+++ Records provided +++

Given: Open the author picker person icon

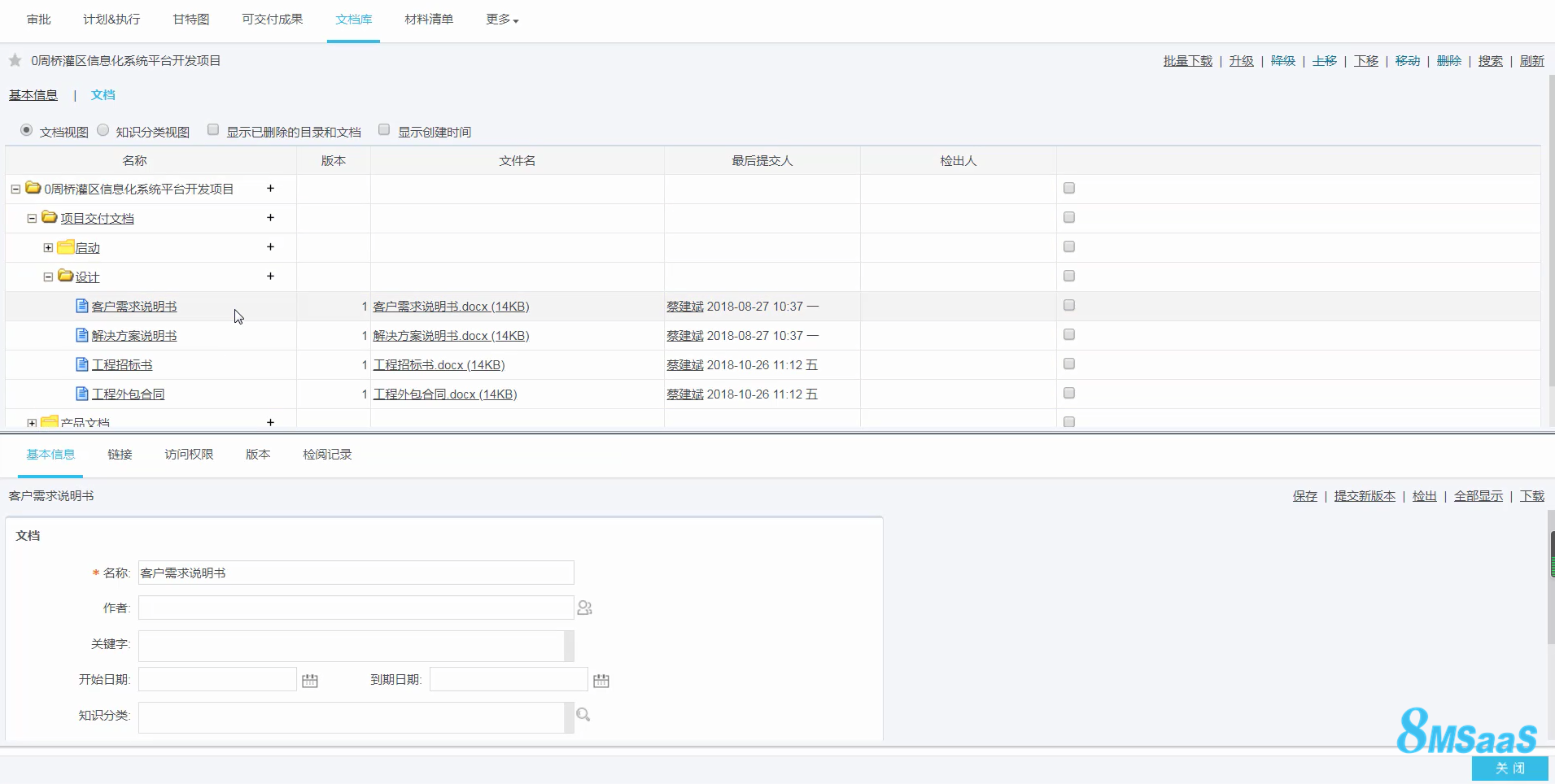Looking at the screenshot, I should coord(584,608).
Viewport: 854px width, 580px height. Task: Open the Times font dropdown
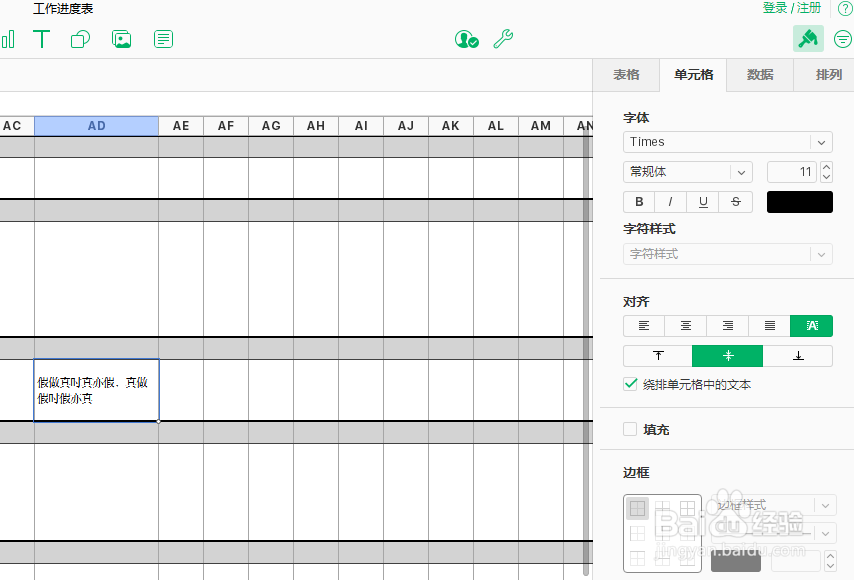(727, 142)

+++
+++ Records provided +++

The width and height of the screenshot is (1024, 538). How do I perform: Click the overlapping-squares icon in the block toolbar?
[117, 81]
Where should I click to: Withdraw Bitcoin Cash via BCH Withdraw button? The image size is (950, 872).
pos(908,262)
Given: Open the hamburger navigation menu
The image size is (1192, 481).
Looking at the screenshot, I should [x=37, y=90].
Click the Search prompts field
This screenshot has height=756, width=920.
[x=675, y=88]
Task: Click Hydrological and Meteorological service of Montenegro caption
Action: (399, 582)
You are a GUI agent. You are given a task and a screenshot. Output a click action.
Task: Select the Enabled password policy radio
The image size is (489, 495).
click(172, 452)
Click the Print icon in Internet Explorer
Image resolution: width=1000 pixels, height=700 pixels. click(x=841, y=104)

+++
+++ Records provided +++

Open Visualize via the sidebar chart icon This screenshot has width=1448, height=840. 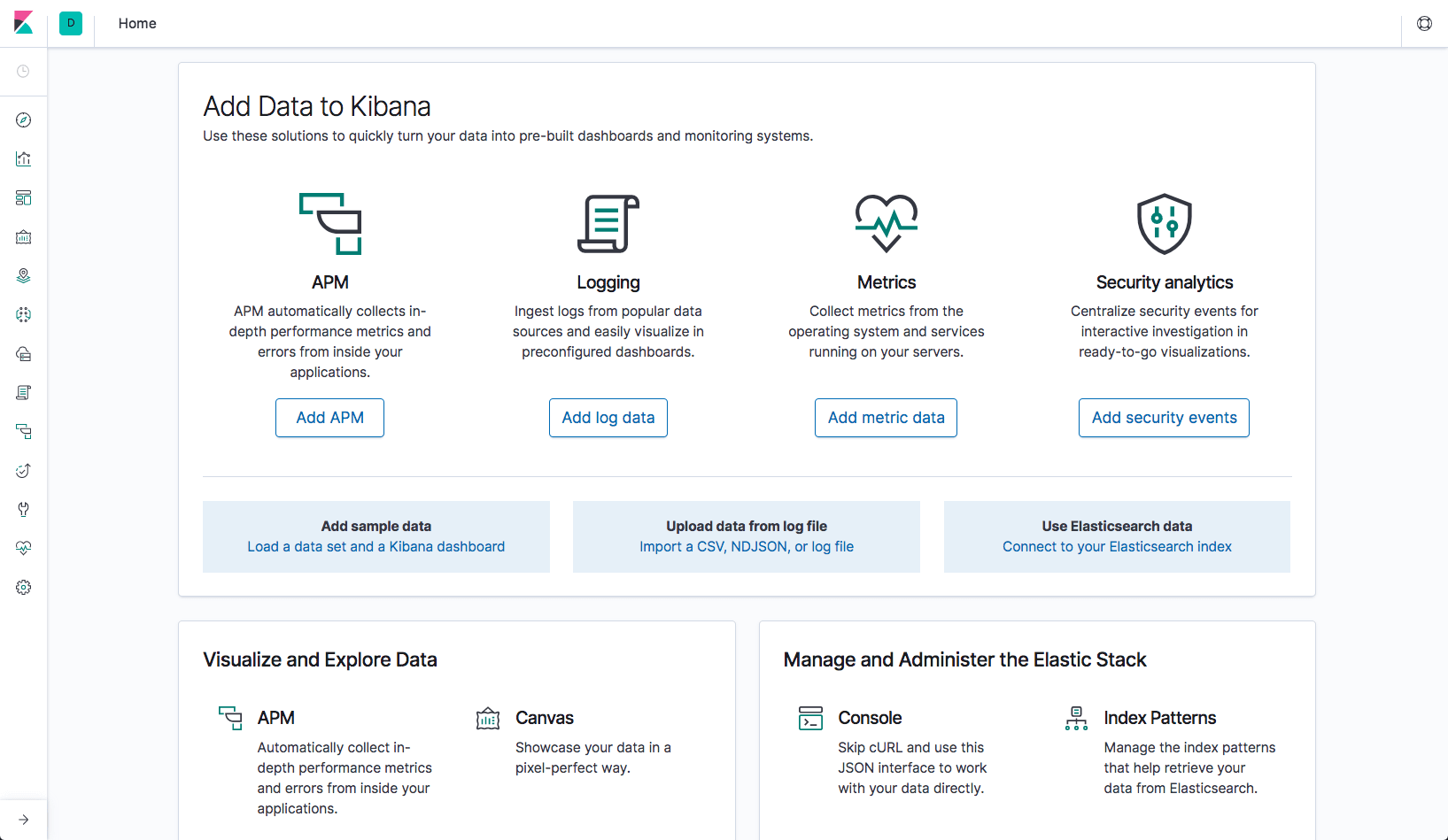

+++

■ What this task involves ■
Reproduce word for word the material above, beginning with the line that contains "Where should I" and ending with the line that contains "Given: Open the hamburger navigation menu".

■ Answer to this problem ■
Where should I click to: Withdraw Bitcoin Cash via BCH Withdraw button? The image size is (950, 872).
pos(908,262)
Given: Open the hamburger navigation menu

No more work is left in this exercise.